On Saturday April 19th @ 7pm, The Video Gentlemen present "Media Archeology,"
the second in-studio live broadcast as they continue to program their
BYOTV
installation at
NAAU.
Featuring research and analysis, questions and answers from Stephen Slappe and
a really intriguing presentation by art historian
Kate
Mondloch (come to the gallery and phone in your ?'s):
Static Age: The Early Years of Television Culture A presentation by Stephen
Slappe
This program of archival 16mm films examines the early years of television as a technological and cultural phenomenon. The program includes behind-the-scenes
glimpses at television studios as well as references to television in popular
culture from the 1930's to the 1960's.
Look at This: The Problem of Participation in 1970s Video Installation A
presentation by Kate Mondloch
Look at This scrutinizes how media objects and their customary viewing regimes
actively define the relationship between bodies and screens in media installation
art. The talk complicates the notion of an inherently progressive, liberatory
"spectator participation" that is celebrated in most accounts of media
installation by detailing the ways in which screens are also capable of generating
oppressive viewing conditions that strictly delimit the viewer's interaction
with the work.
Mondloch states: "As in everyday life, screens and their illuminated moving
images can offer a sort of siren song-calling spectators to largely involuntary
behavior, begging them to look and pay attention, and to discipline themselves
and their bodies in the process. The talk analyzes a series of influential closed-circuit
video installations that intentionally explore the "architectures"

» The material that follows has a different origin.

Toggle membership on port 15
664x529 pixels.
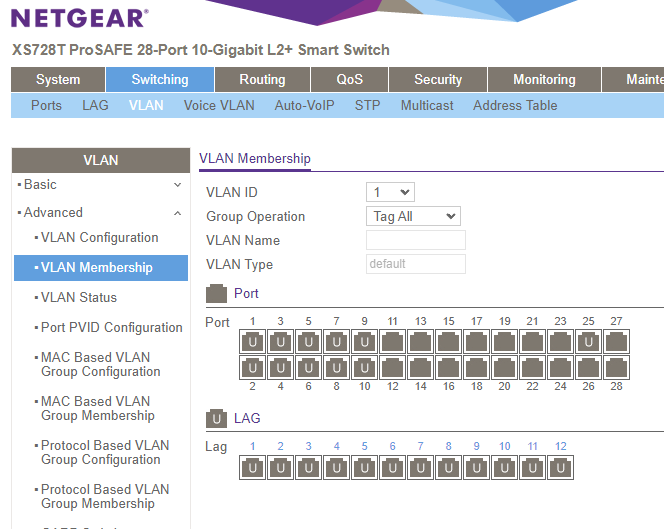pyautogui.click(x=449, y=342)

of media spectatorship, including Frank Gillette and Ira Schneider's pioneering
Wipe Cycle (1969), Bruce Nauman's video corridor works (1969-72), and Dan Graham's
Present Continuous Past(s) (1974). I analyze how these early video works employ
two apparently contradictory processes. Artists underscore the coercive nature
of screen-based viewing by varying the arrangement of cameras and monitors-combining
live and pre-recorded feedback, inverting viewers' images, divorcing cameras
from their monitors, introducing time delays, and so on. Simultaneously, however,
the technological apparatuses themselves arguably impose precise kinesthetic
and psychic effects upon their audiences. This discrepancy between active and
passive viewership presents an unresolved paradox for the artform's criticism."